___ Source passage

Step #10 - Search for Potential Duplicates
Select the "Screen 3 - Merge Control" Button to search for potential duplicates and move to screen 3 to analyze and eventually process.
![]()

Step #1 - Work in the Grid: View, analyze, edit, process, single record merge




Gray pins
means no record has been selected as master
Green pinsmeans that this record has been selected as the master record
Red pinsrepresent the records that have been selected or determined to be servant records
You can merge duplicates one set at a time by manually right clicking and selecting "Merge Group". The deduplicator will then merge that single duplicate set into a single record.
Or, you can identify all the records to be processed by placing check marks in boxes. Manually pre select all master records and then process all the sets in batch mode. Select the “Merge Checked Objects” button to process the entire loaded set of duplicates, find all checked ones, then determine which have been selected as masters and which as servants.
Step #2 - Choose or design a master rule
The Single Table Deduplicator is packaged at initial installation to have default master rules ready for use for most of the standard salesforce.com objects that are typically chosen for deduplication. These may include rules like oldest or newest record, most recently modified record, owned by, etc. Custom objects and less frequently de-duped objects may require that even the simplest rules such as oldest record and newest record will have to be created by the end user.
When using strict deduplication criteria (looking for records that are nearly for sure duplicates) you may decide that (after a quick scan maybe) that you want to process all the records in the grid view.
In order to process duplicates in this mode you do not need to apply master rules to each duplicate set. Simply select the button "Check All" at the bottom of the grid and all the duplicate sets will be checked. All records are now checked but no master servant selection has been pre-made. Masters will automatically be selected based on the currently selected master rule in the upper right hand of the interface when the end user selects "Merge Checked Objects" and the merge process will be completed.
Currently selected master rule
Any object can have a master rule written for it. When building a master rule you have the option to add unlimited conditions for analyzing either the record (as a whole) or the field values that the record contains.
At the record level, options such as oldest, newest, most recently modified and many other advanced constraints are available. For field values, the STD displays constraints appropriate for the data type of the field being analyzed.
Sample constraints on different field types Rule Dialog Box
After the setup of the initial field and constraint you have the ability to score the positive incident of the constraint with an arbitrary point value. The default rules that ship with the software are based upon a base 100 scoring system but any system can be used. When adding multiple constraints the record is scored in cumulative fashion with each additional positive expression adding to the total score of the records. Additionally negative scores can also be applied to penalize a record.

______
___ Dataset content

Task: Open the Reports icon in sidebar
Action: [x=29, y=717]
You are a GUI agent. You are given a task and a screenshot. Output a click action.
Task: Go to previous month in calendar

______

Required task 1:
Which words of the deduplicator text run starting with "Step #1 - Work" and going on through "a single record."? Output that span verbatim.
Required task 2:
Which pin colors does the deduplicator text name?

Task output 1:
Step #1 - Work in the Grid: View, analyze, edit, process, single record merge




Gray pins
means no record has been selected as master
Green pinsmeans that this record has been selected as the master record
Red pinsrepresent the records that have been selected or determined to be servant records
You can merge duplicates one set at a time by manually right clicking and selecting "Merge Group". The deduplicator will then merge that single duplicate set into a single record.

Task output 2:
Gray, green, red